While the 3D picture offers some of the most stunning special effects ever captured on-screen, Sheen’s and Field’s excellent performances ground the story, while Garfield gives the audience a superhero they can relate to and care about.
“I think Sally will confirm that our great director, Marc Webb, wanted us to be as simple and direct and honest with each other and just enjoy each other’s company and not to play any image of the characters, who are very well known,” Sheen told the Irish Echo at a recent press conference in New York.
“To just forget all that and make contact with each other and enjoy what we were doing and make it alive and personal. Because if it’s not personal, it’s impersonal and if it’s impersonal, who cares? We knew those relationships would ground the whole story and that was important.
“So that’s all we focused on and watching this young man -- and I know Sally would agree -- this is a very, very special guy, Andrew Garfield, who is now launched and rightly so. But watching him work was so gratifying. He was so generous with us because he had to do some very heavy emotional work and, boy, the set was on fire when he went to those places. But then he would do an equally intense performance off-camera for our reactions and that was an enormous leap of generosity to his fellow actors. That really endeared him to me and Sally, too. … But we laughed a lot, too,” said the 71-year-old former star of TV’s “The West Wing,” as well as the films “The Subject was Roses,” “Badlands,” “Apocalypse Now,” “The American President,” “The Departed,” “Stella Days” and “The Way.”
Field, the 65-year-old star of “Forrest Gump,” “Murphy’s Romance,” “Steel Magnolias,” “Absence of Malice,” and “Norma Rae” and TV shows “Gidget” and “The Flying Nun,” said “Spider-Man” felt to her like working on a “little kitchen drama” since Aunt May, Uncle Ben and Peter have some very emotional scenes in and around the family home, far away from Spider-Man’s crime-fighting exploits.
“It gets very heated. It’s very troubling what’s going on. As far as we know, we were shooting a little kitchen drama in a way and what was bizarre for me -- because I’ve been doing this a long time -- but we were shooting a little kitchen scene in a very confined atmosphere with a handheld 3D camera,” Field recalled. “There was a little part of me saying: ‘Sweet Mother of God. This is a 3D camera this far away from my face. I’m not going to see this movie ever.’ And it’s kind of amazing and Andrew and I had to do these fight scenes that we had, not losing your focus, while really maneuvering around these huge pieces of equipment and this phenomenal operator is trying to maneuver around us and the furniture. It was a technically fascinating experience.”

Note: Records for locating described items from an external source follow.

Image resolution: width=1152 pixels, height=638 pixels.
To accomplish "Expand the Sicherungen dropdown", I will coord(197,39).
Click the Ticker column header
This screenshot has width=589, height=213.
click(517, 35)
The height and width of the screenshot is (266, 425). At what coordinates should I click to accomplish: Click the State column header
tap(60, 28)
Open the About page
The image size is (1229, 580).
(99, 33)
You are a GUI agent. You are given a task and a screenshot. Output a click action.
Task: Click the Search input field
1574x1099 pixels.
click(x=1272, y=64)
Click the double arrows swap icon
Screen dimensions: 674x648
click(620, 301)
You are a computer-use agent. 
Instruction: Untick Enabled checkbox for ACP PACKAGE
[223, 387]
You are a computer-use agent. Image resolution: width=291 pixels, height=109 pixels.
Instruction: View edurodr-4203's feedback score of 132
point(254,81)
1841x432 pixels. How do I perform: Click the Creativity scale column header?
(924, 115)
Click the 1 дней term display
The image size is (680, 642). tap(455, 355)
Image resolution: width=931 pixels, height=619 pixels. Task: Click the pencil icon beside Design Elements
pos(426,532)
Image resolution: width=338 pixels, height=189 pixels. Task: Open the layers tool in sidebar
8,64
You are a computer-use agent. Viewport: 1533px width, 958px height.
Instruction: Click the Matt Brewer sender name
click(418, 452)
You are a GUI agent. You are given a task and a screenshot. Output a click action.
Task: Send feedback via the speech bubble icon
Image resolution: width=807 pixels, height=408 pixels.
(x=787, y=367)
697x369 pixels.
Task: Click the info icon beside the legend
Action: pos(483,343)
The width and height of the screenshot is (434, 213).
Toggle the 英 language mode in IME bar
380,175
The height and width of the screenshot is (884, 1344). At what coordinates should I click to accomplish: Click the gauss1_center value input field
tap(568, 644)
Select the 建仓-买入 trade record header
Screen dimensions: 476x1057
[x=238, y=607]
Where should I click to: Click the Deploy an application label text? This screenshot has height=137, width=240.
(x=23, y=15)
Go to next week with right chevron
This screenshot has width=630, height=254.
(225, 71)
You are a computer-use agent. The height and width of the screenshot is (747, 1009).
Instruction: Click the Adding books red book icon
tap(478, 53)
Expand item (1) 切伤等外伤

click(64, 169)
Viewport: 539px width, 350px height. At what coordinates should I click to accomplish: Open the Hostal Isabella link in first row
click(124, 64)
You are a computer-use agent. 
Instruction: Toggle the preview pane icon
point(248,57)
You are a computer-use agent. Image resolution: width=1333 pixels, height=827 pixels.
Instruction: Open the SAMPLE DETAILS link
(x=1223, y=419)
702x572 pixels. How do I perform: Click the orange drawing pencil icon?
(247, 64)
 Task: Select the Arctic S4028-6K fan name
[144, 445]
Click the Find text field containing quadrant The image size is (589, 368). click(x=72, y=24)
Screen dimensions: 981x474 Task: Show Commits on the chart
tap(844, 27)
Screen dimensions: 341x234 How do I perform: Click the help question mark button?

Sheen, a recent student at the National University of Ireland in Galway whose mother was born in Borrisokane, Co. Tipperary, said he is thrilled to still be doing what he loves at this stage in his life.
“At my age, and at this time in my career, I’m delighted to be living, let alone working,” he joked with reporters at the press conference. “So, I give thanks and praise each day that I’m able to get up and walk around and still be able to work and to make my living doing what I love the most. So whether it’s big budget or small budget, I’m just delighted to still be on the team.”
One of the draws of being in this particular flick was that Field, Denis Leary and Campbell Scott also were part of the cast, he said.
“I knew it was going to be a sweet ride and I got to play a character … you know, I’m a father and a husband and a grandfather, so I have some familiarity with raising kids and grandkids. Albeit not always successfully,” chuckled the father of four grown children, including actors Charlie Sheen and Emilio Estevez. “I’ll take the rap for it. There have been some pratfalls and all kinds of other things. But I think one of the things that really fascinated me about Spider-Man, the character, is that he is dealing with what all young people today, particularly in our society, are just absolutely fractured by and that is peer pressure. And he’s saying, bottom line, when you hear that voice inside that’s calling you to step up, to be your better self, it’s going to cost you. But that’s the only way you can become free and that’s the only way you can become yourself. But anything that’s worthwhile is going to cost you. If it doesn’t, then you have to question its value.”
“The Amazing Spider-Man” opens nationwide July 3.